Реалистическое объяснение непрерывности предполагает выведение непрерывного не из субъективности нашего восприятия, а из самой природы неделимых субстанций. Это Лейбниц и пытается сделать, опираясь на динамические свойства монад. Протяжение, пишет он в 1695 году в работе «Specimen dynamicum», есть не что иное, как распространение и распределение определенных энергий в данном пространстве. «Ибо действие есть характеристика субстанций, а протяжение, напротив, означает не что иное, как непрерывное повторение или распространение некоторой... стремящейся и сопротивляющейся, т. е. противодействующей субстанции, и, следовательно, протяжение не может составлять саму субстанцию»30. Протяжение, таким образом, есть не сама субстанция, а реальный результат деятельности субстанций, состоящий в их повторении, распространении. Именно таким образом объяснял Лейбниц протяжение, исходя из активности субстанций, уже в 1693 году. «Наряду с протяжением, — писал он в «Журнале ученых», — должен существовать субъект, который является протяженным, то есть субстанция, которой свойственно повторяться и протягиваться (repetiert und kontinuiert zu sein). Ибо протяжение означает только повторение или непрерывное умножение (kontinuierte Vielfultigkeit) того, что простирается...»31.
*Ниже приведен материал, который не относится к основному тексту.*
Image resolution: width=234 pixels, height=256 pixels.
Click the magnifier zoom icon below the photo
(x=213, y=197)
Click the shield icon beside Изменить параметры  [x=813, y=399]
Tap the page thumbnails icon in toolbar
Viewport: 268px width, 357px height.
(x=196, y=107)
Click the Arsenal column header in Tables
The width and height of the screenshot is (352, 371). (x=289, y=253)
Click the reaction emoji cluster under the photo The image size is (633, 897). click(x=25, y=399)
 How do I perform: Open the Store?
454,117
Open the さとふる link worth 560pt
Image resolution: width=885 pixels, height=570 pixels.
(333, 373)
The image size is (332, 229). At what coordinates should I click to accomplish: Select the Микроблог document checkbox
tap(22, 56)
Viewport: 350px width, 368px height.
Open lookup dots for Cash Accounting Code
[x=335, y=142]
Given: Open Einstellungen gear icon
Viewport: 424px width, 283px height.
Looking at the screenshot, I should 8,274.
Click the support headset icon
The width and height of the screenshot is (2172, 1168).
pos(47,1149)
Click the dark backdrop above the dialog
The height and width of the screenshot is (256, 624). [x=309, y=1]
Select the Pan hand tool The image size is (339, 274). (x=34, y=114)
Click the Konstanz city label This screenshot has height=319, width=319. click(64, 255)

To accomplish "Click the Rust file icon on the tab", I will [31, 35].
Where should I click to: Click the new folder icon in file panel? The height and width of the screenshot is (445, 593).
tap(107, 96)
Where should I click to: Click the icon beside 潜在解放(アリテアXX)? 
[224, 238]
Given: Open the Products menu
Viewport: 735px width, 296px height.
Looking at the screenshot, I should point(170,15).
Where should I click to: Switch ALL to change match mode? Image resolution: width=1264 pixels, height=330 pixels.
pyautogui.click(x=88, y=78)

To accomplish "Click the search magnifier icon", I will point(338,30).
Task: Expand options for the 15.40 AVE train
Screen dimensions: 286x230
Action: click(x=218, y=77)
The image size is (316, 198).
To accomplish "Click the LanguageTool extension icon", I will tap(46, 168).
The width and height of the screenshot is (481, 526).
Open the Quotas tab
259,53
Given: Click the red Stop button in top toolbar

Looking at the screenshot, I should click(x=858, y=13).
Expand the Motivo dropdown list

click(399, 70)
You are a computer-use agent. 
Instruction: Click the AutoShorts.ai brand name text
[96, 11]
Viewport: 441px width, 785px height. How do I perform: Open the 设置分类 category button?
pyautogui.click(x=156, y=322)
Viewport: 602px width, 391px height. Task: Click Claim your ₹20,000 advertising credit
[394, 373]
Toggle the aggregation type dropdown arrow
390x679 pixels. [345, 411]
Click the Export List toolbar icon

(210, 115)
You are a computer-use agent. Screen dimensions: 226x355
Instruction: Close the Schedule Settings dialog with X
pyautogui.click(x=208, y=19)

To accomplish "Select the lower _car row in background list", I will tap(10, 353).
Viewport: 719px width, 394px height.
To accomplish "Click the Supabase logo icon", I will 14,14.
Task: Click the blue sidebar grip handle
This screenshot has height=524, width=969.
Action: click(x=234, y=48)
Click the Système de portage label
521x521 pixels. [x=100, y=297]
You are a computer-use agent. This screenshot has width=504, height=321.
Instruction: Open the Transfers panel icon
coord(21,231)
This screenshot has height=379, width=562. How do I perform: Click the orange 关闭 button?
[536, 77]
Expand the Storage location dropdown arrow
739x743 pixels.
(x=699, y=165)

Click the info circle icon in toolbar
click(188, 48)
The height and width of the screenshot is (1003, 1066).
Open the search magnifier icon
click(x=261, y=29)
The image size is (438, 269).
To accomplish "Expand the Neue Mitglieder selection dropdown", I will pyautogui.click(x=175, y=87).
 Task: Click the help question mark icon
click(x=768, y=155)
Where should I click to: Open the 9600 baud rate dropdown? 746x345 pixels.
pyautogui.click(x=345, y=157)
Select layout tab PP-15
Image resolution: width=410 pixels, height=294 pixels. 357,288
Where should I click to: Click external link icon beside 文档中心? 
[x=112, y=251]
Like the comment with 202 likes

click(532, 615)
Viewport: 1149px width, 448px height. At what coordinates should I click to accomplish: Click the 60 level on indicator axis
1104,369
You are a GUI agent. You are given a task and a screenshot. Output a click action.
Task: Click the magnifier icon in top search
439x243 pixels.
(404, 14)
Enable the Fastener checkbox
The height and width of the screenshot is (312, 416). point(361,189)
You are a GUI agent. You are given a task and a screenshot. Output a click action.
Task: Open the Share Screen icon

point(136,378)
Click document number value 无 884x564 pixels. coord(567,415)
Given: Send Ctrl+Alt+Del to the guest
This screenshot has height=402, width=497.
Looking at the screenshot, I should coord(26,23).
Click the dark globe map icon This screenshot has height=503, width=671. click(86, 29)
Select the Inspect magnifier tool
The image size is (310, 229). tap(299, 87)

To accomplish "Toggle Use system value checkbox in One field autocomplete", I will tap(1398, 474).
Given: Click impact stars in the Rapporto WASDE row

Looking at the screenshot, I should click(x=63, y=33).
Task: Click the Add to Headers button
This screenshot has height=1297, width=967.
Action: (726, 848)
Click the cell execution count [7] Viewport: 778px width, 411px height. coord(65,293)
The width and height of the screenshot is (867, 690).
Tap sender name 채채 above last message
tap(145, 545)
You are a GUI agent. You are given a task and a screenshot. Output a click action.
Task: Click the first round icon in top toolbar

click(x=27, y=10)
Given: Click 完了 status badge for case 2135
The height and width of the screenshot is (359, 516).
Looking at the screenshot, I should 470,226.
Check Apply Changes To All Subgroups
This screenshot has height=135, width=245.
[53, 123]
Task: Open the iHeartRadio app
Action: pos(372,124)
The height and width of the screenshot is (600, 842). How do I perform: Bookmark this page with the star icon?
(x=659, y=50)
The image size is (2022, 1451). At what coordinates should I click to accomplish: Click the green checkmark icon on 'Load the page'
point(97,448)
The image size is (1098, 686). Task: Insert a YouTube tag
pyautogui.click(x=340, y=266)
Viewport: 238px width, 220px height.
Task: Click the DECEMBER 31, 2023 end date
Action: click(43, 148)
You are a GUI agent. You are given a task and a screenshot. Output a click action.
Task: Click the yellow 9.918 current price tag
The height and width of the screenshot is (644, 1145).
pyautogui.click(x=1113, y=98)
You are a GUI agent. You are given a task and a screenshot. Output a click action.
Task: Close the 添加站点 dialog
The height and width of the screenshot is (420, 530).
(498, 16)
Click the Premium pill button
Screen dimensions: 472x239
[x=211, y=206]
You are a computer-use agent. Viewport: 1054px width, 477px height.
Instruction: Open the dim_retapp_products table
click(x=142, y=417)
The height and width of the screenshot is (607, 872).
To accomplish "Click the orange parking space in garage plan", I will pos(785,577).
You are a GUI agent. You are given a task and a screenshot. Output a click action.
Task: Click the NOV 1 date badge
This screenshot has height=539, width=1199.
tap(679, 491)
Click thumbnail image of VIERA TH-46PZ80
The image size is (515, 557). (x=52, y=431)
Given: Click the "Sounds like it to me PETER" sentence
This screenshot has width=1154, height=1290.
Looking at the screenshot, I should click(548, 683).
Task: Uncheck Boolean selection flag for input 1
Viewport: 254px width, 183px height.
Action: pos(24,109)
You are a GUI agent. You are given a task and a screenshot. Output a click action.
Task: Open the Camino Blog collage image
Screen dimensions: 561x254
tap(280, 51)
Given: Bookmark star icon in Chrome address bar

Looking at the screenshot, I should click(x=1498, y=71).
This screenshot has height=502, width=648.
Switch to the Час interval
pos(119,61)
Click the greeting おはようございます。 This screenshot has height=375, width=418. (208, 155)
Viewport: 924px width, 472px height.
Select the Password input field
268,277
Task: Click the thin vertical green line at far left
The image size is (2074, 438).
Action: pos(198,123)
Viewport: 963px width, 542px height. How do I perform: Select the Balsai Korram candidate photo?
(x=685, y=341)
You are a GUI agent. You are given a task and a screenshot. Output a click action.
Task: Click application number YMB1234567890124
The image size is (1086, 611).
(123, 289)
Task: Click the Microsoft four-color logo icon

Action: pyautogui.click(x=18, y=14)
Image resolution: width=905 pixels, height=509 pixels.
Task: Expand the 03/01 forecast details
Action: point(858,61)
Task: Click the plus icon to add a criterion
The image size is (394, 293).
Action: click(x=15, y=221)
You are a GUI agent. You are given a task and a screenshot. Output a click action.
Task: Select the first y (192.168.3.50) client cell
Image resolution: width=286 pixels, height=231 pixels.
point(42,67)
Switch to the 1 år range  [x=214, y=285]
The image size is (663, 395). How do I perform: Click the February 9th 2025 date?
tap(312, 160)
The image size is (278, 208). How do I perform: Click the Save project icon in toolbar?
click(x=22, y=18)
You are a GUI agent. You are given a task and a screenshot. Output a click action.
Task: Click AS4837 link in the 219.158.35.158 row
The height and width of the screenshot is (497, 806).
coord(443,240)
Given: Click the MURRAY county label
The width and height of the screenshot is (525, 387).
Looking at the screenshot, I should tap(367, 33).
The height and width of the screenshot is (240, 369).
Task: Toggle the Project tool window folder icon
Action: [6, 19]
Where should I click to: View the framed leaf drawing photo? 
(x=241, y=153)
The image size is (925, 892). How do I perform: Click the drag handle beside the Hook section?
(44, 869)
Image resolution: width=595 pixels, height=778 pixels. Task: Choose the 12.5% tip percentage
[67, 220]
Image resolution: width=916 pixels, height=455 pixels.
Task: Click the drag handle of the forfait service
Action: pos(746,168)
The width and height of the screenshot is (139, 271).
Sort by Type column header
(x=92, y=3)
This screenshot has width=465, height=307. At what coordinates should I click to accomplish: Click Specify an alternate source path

Итак, согласно первому объяснению Лейбница, непрерывность есть «феноменологическое пятно», т. е. субъективное восприятие одной монадой (человеческой душой) множественности других монад. Согласно второму объяснению, непрерывность есть объективное действие самих монад, которым свойственно «повторяться». Но что такое это их «повторение» и «распространение»? Ясного ответа на этот вопрос Лейбницу найти не удается.